### Text passage
2. Subject Matter Jurisdiction

The Court has subject matter jurisdiction to adjudicate Plaintiff's petition to compel arbitration. Although Defendant properly notes that the FAA does not provide an independent basis of subject matter jurisdiction, the Court is satisfied that the underlying dispute between the parties properly invokes federal question jurisdiction.

Section 4 of the FAA does not provide federal jurisdiction over the parties' dispute. See Hall St. Associates, L.L.C. v. Mattel, Inc., 552 U.S. 576, 581-82 (2008). Section 4 provides that petitions to compel arbitration may be brought before "any United States district court which, save for such agreement, would have jurisdiction under Title 28 . . . of the subject matter of a suit arising out of the controversy between the parties." 9 U.S.C. § 4. However, "[t]he Arbitration Act is something of an anomaly in the field of federal-court jurisdiction. It creates a body of federal substantive law establishing and regulating the duty to honor an agreement to arbitrate, yet it does not create any independent federal-question jurisdiction under 28 U.S.C. § 1331 . . . or otherwise." Moses H. Cone Mem'l Hosp. v. Mercury Const. Corp., 460 U.S. 1, 26 n.32 (1983). "A federal court may 'look through' a § 4 petition to determine whether it is predicated on an action that 'arises under' federal law." Vaden v. Discover Bank, 556 U.S. 49, 62 (2009). "[T]he 'look through' approach permits a § 4 petitioner to ask a federal court to compel arbitration without first taking the formal step of initiating or removing a federal-question suit--that is, without seeking federal adjudication of the very questions it wants to arbitrate rather than litigate." Id. at 65.

Here, Defendant argues that the Court lacks subject matter jurisdiction because Defendant never filed or even threatened any claims under the ADA or Title VII and therefore, there is no underlying claim for the Court to look to determine whether independent jurisdiction exists. The only possible basis for Plaintiff's assertion that Defendant made claims under the ADA and Title VII is telephone conversations between counsel for the parties in which counsel for Defendant inquired as to why Plaintiff refused to accommodate Defendant's driving restrictions after she was transferred to the Deptford showroom. According to Defendant, if she were to file any claims, she would file under the NJLAD, not federal law.

In Cmty. State Bank v. Strong, the Eleventh Circuit noted that the Vaden majority did not decide how a federal court should assess the parties' controversy where there is no pending litigation between the parties. 651 F.3d 1241, 1255-57 (11th Cir. 2011), cert. denied, 133 S. Ct. 101 (2012). The court relied on Chief Justice Roberts' opinion in Vaden concurring in part and dissenting in part. The court concluded that "where the parties' controversy has not yet been embodied in preexisting litigation, '[a] district court entertaining a § 4 petition' must decide for itself 'what a suit arising out of the allegedly arbitrable controversy would look like.' That is, the court must examine the dimensions of the 'full-bodied controversy,' between the parties, and determine whether any hypothetical claims arising out of that controversy would support federal jurisdiction." Strong, 651 F.3d at 1255 (quoting Vaden, 556 U.S. at 1282 (Roberts, C.J., concurring in part and dissenting in part) (internal quotations and citations omitted)). The Eleventh Circuit then examined the allegations in the petition to compel arbitration, the exhibits attached thereto, and correspondence between the parties regarding arbitration. Id. at 1257-58. The court concluded that defendant could potentially assert a non-frivolous Federal RICO conspiracy claim which provided a sufficient basis for jurisdiction over the petition to compel arbitration. Id. at 1259.

### Extracted material

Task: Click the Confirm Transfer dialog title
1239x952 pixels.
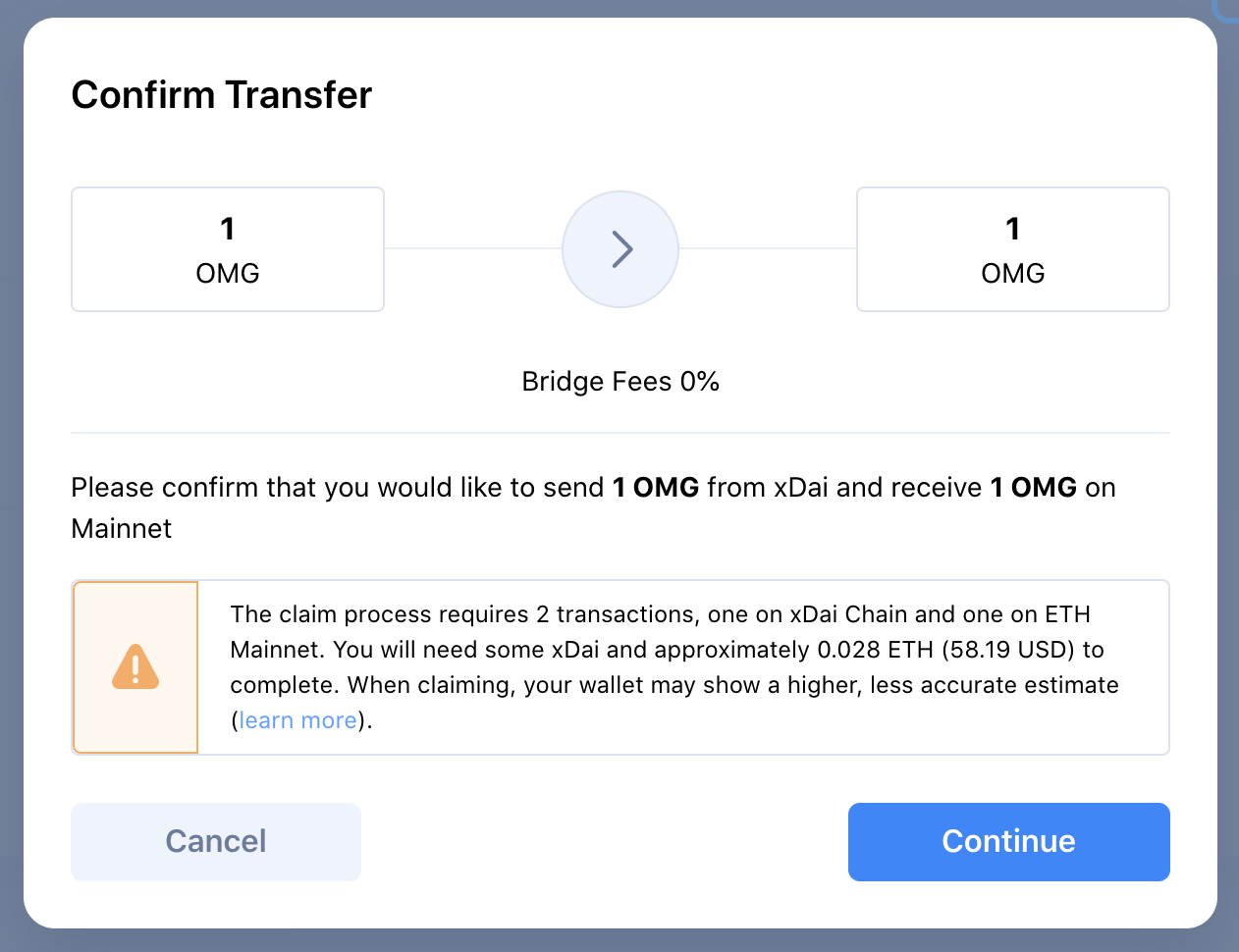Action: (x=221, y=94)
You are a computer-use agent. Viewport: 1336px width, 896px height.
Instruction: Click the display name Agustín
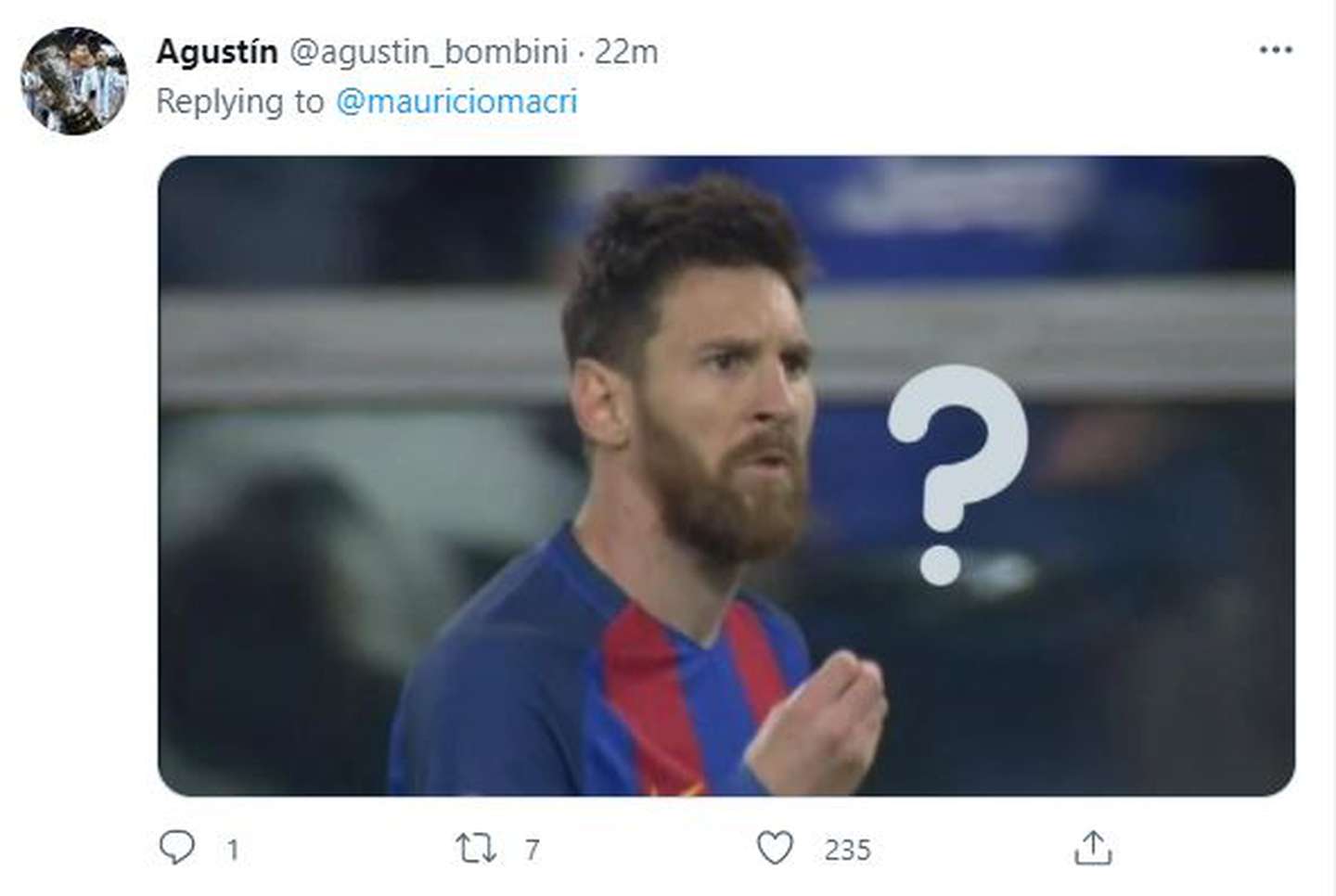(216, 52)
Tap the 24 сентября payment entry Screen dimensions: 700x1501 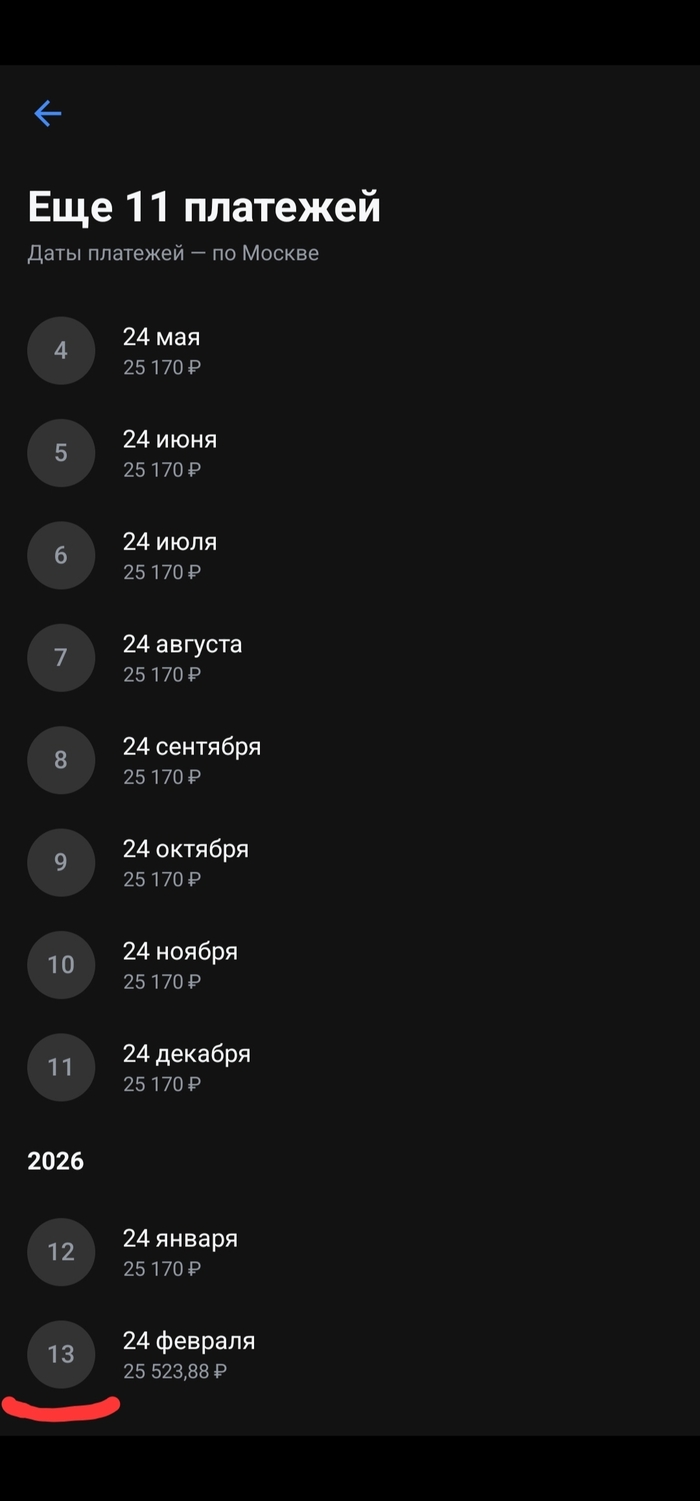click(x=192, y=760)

==

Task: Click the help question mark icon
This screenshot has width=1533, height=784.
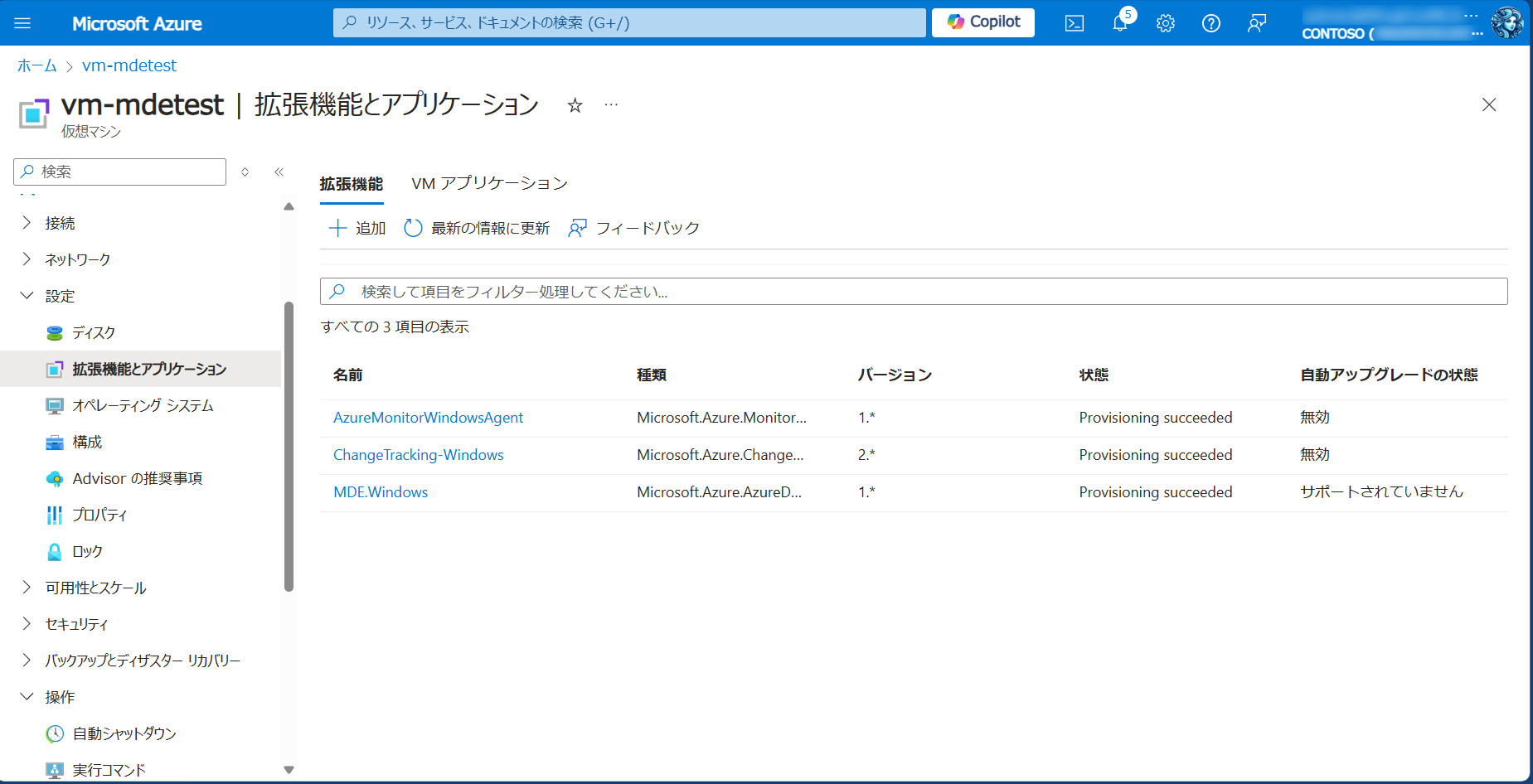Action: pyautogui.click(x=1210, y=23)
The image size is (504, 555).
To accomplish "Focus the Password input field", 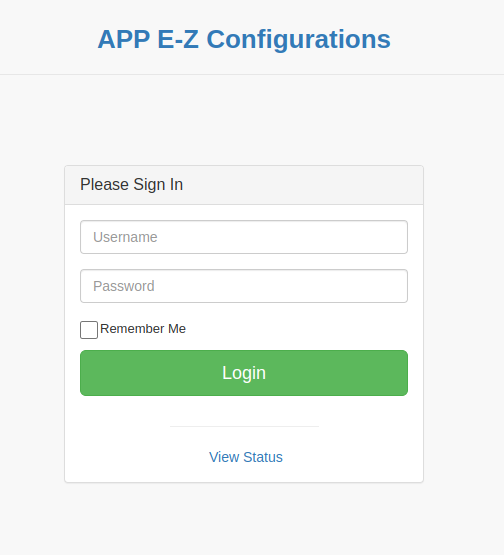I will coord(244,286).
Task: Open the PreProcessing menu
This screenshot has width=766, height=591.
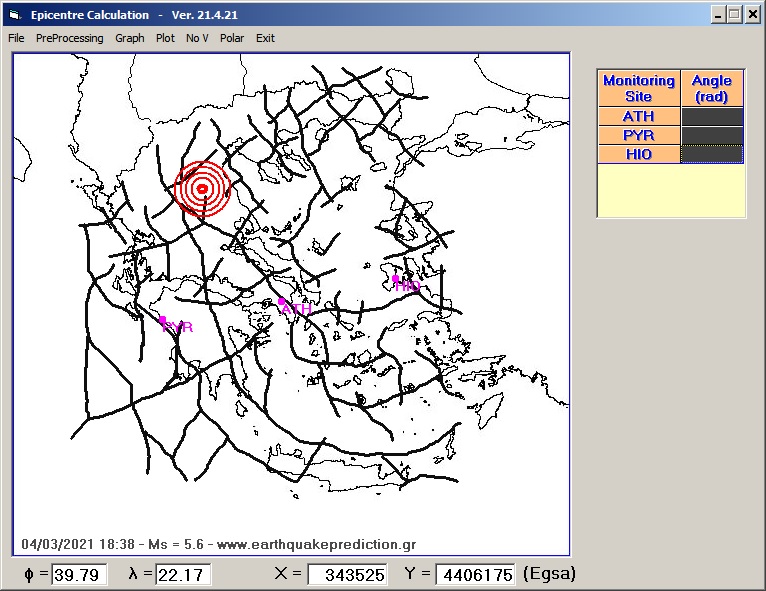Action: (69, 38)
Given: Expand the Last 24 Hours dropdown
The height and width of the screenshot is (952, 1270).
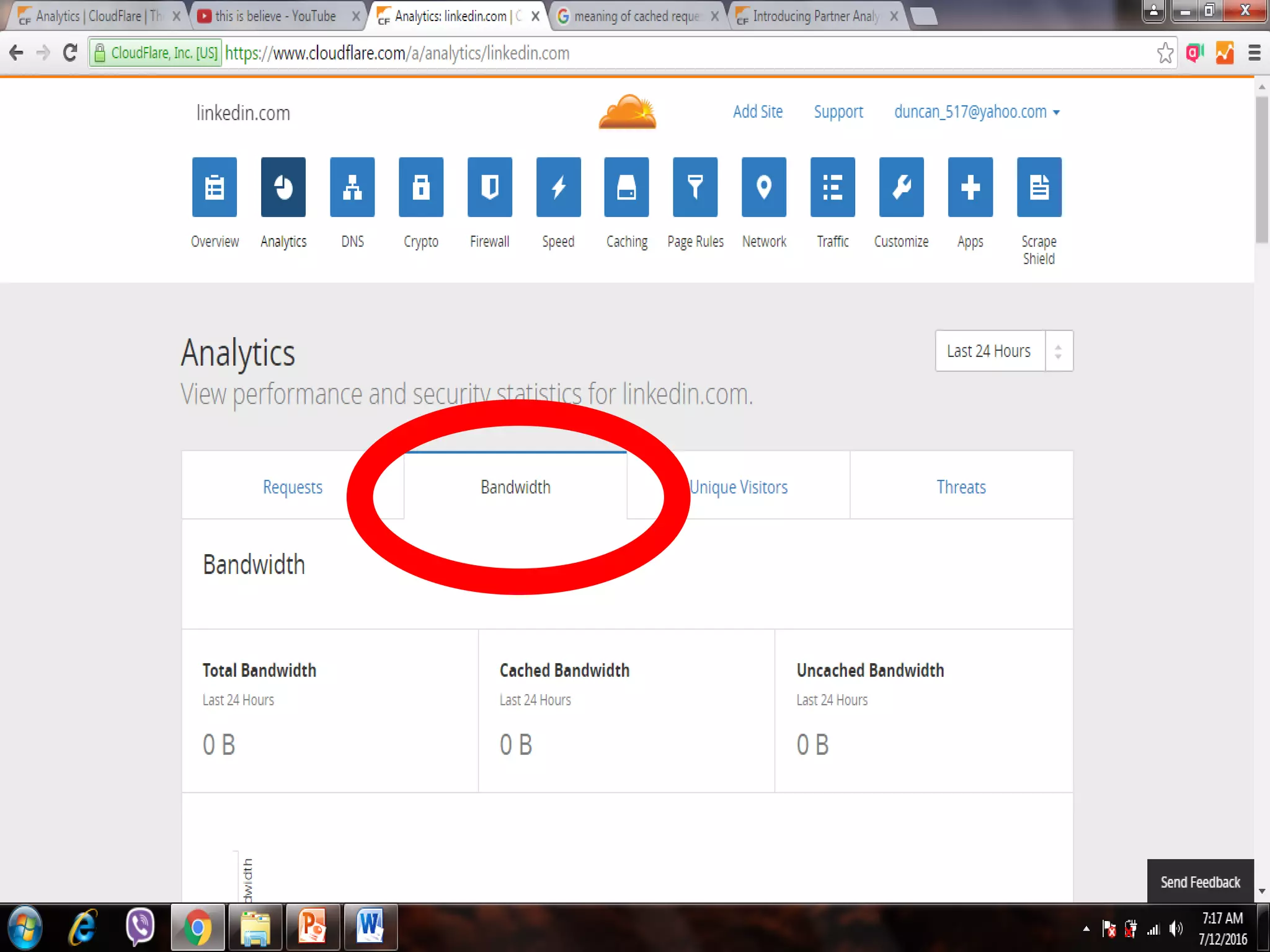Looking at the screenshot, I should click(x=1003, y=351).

### Work to complete
A - Summarize the subject matter jurisdiction passage in three sentences.
B - List every court case that the subject matter jurisdiction passage cites by name.
C - From the subject matter jurisdiction passage, write out verbatim the portion that begins with the words containing "The Court has" and ends with "federal question jurisdiction.".

### Results for each task
A - The Court concludes that it has subject matter jurisdiction over Plaintiff's petition to compel arbitration: although the FAA provides no independent basis of jurisdiction, the underlying dispute between the parties invokes federal question jurisdiction. Under Vaden, a federal court may "look through" a § 4 petition to determine whether it rests on an action arising under federal law, and in Strong the Eleventh Circuit held that, where no litigation is pending, the court must determine whether hypothetical claims arising from the parties' controversy would support federal jurisdiction. Defendant argues that jurisdiction is lacking because no claims under the ADA or Title VII were ever filed or threatened, and that any claims would be brought under the NJLAD rather than federal law.

B -
- Hall St. Associates, L.L.C. v. Mattel, Inc.
- Moses H. Cone Mem'l Hosp. v. Mercury Const. Corp.
- Vaden v. Discover Bank
- Cmty. State Bank v. Strong

C -
The Court has subject matter jurisdiction to adjudicate Plaintiff's petition to compel arbitration. Although Defendant properly notes that the FAA does not provide an independent basis of subject matter jurisdiction, the Court is satisfied that the underlying dispute between the parties properly invokes federal question jurisdiction.